Philosophers, psychologists, and authors have written at length about about how we tend to think of our lives as stories. Oliver Sacks, the famous neurologist, says “each of us constructs and lives a ‘narrative’…this narrative is us, our identities.” Daniel Dennett, philosopher and cognitive scientist, similarly suggests “we are all virtuoso novelists, we try to make all of our material cohere into a single good story. And that story is our autobiography.” My Ph.D. advisor, Professor Nick Chater at Warwick Business School in England, makes a similar claim. He says we are “spectacular story creators [who]organise our thoughts around stories…that’s the way we understand ourselves.”
Is Your Life Truly a Story?
There are two claims being made here: a descriptive claim and a normative claim. The first is about human psychology: that people do, in fact, think of their lives as stories. The second is that storytelling is itself a good and thing that can help us to understand ourselves and see meaning in our lives.
Philosopher Galen Strawson disagrees. In his 2004 paper “Against Narrativity,” Strawson strongly argues against both the descriptive and the normative claims. Not everyone sees their lives narratively, he says, and offers himself as an example. Rather than seeing his life as one grand story, he perceives it more as a series of episodes, loosely connected but ultimately distinct. He also argues against the normative claim and suggests that many people might be better off not trying to turn their lives into a story.
The Problems With Storytelling
Before I read Strawson’s article, I believed that seeing my life as a story provided me with a sense of meaning and, perhaps, an element of self-understanding.

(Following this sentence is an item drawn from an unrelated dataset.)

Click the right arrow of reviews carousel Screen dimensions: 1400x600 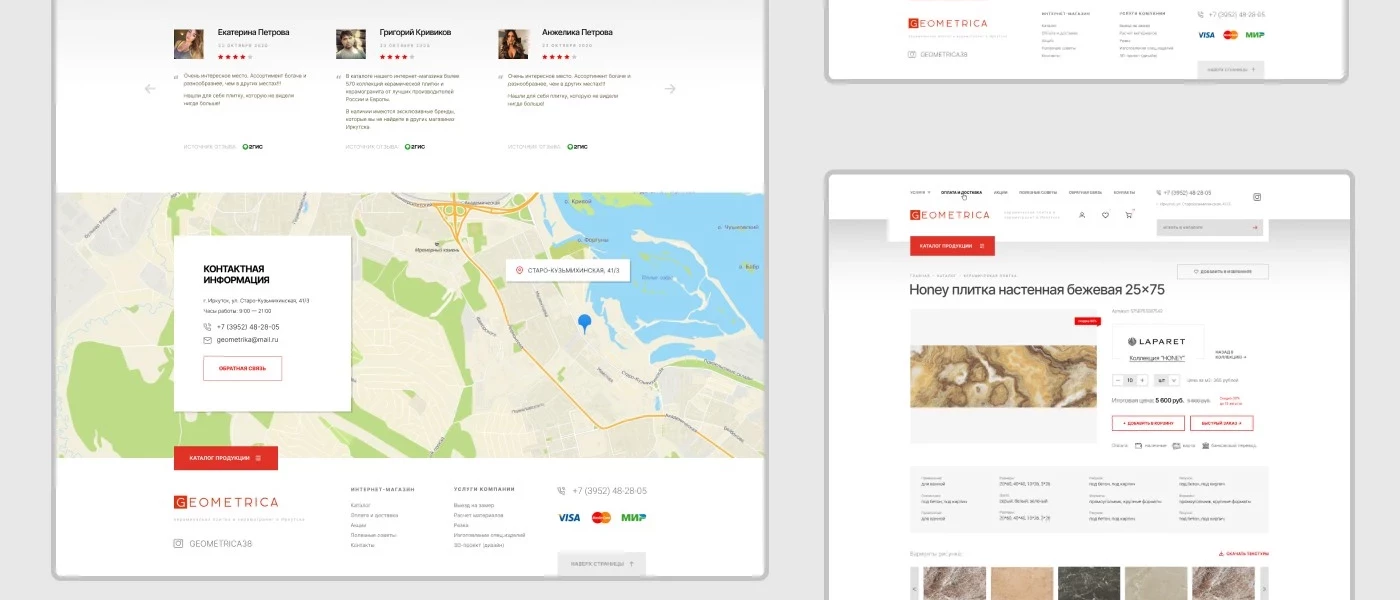[x=670, y=89]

But after reading Strawson I’ve rethought this. In striving to construct a good narrative from our lives, we might end up revising our memories to make better sense of them: ultimately hindering, rather than helping, our self-understanding. We might also end up unnecessarily constrained by our past: if we’re desperately trying to create a good story from our lives, we’re more likely to continue acting in ways that “fit” with our past selves, rather than feeling free to adapt to the current situation. Seeing our lives as a story might actually be constraining our behavior and putting a certain lens on how we see the world.
People who have no need to fit their lives into a neat story, by contrast, might be freer to live and enjoy the moment. They might be more able to be the person they want to be right now, not the person they feel they are because of how they’ve acted in the past. This doesn’t necessarily mean denying that the things that happened to them previously affect who they are now—obviously one’s four-year-old self is connected to one’s current self in a way no other person is. But that doesn’t mean the past self need control, within some reason, who one is now.
I still think the storytelling perspective has its advantages, and different people may be suited to each perspective. But until reading Strawson, I wasn’t even really aware that there was an alternative way of thinking about things. Having that awareness seems like it can only be a good thing.
Perhaps more importantly, I think Strawson is alluding to something fundamental about how we understand others. I’ve written before about how we tend to assume others’ internal states are similar to our own, and how this can lead to misunderstanding and miscommunication. I think this is part of what’s going on here—those who write about how “all people view their lives as a story” simply view their own lives as a story, and so find it difficult to consider how anyone could not do so.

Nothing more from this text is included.